“By a show of hands, how many people pick up their cell phones or check their email within five minutes of waking up?”
In a room full of industry and academic leaders, about three-quarters of the hands went up. Some people even instinctively reached for their phones.
Matt Kempler, a director of digital innovation at Ansell, the world’s largest provider of protective clothing solutions for industry, went on to say that nearly all individuals who use digital technology look at their smartphones within 25 minutes of waking up, studies show.
And in addition to being online via phones and laptops, there is of course the explosion of the Internet of Things (IoT). Slick new wearables abound, including fitness trackers, wearable cameras, smart watches, and heart rate monitors. The level of connectivity this all represents is eye-opening.
How are businesses making the most of this increasingly seamless world? What new approaches are possible?
At the Mack Institute’s Fall Conference 2016, leaders in health care, telecommunications, data analytics, manufacturing, and other industries discussed their company’s progress toward a “connected strategy.” Rather than having episodic or occasional interactions with customers, firms are trying to engage with them in a continuous loop, using technology to provide products and services as needs arise. The implications for business are profound.
Big Pharma and the Customer Experience
Robert Boland, associate director for Emerging Science and Innovation Strategy at Johnson & Johnson, discussed connected strategy through the lens of the customer experience. He quipped that he works on “the kinds of things you’d see in Omni Magazine.” These areas included epigenetics and multi-omics: going beyond finding genetic biomarkers of diseases to analyzing how a person’s environment affects their health.

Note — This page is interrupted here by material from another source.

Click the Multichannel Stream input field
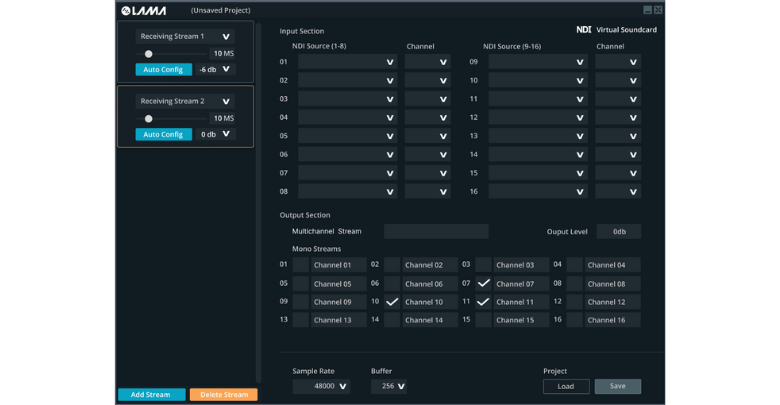The width and height of the screenshot is (780, 405). pos(436,231)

Big Pharma is increasingly connected with customers directly, he said, through innovations such as web and mobile devices, sensors, digital diagnostics, and behavior tracking. One of many examples he cited is the development of “smart” digital drug packaging to keep people on their medication schedules. “You could actually monitor, in effect, if someone’s taking too much of a medicine, or too little of a medicine — whatever their regimen should be,” he said.

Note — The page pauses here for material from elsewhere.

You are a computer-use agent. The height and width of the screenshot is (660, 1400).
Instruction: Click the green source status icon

On the subject of preventing disease relapses, Boland described an intriguing J&J trial called Project Starlight in which multiple wearable technologies were used to continuously monitor patients with schizophrenia. J&J biostaticians built algorithms around the physical and social changes that preceded patients’ relapses, which could yield valuable keys to managing the disorder.
Boland also discussed J&J’s Consumer Experience Center, at which individuals spend time doing live trials with products. “There’s end-to-end innovation, a holistic approach to really connecting with the customer,” he said.
A Sea Change in Sales and Marketing
“I came here from the Midwest, where I had access to my electronic health records. I moved to the East Coast: no access,” said Stephen Ranjan, an executive director for Priority Customer Solutions at Merck.
For Ranjan, this personal experience encapsulates how healthcare is lagging behind the digital connectivity we expect today.
“Fundamentally we’re challenged with this: the technology exists, but the experience for a consumer does not match what you experience in other areas.” He pointed to regulatory and privacy roadblocks, among others.
He posed the question, “How do you advance the customer experience so it’s much more seamless?”
Ranjan described how sales and marketing — his bailiwick at Merck — is moving away from just creating marketing collateral for the customer. Multiple stakeholders also are looking at the consumer now, he asserted: the health system, the payer, the government. For example, some health systems are providing consumers with electronic medical records (even if not fully rolled out, as he stated), and with digital ways to get in touch with your care team immediately when you feel ill.
On the insurance side, he cited Aetna’s recent announcement that it plans to work with Apple to display people’s co-pays and deductibles on their smart phones. “So transparency is starting to become an interesting factor,” he noted.
Ranjan said that “what keeps him awake at night” is the speed at which technology startups and pharma’s customers are changing and developing. He said that at Merck, he and his colleagues are exploring novel partnership with payers and providers, especially those that are innovators and early adopters.
New Business Models in B2B
“Digital is disrupting the traditional B2B market” was the main message from Ansell’s Matt Kempler.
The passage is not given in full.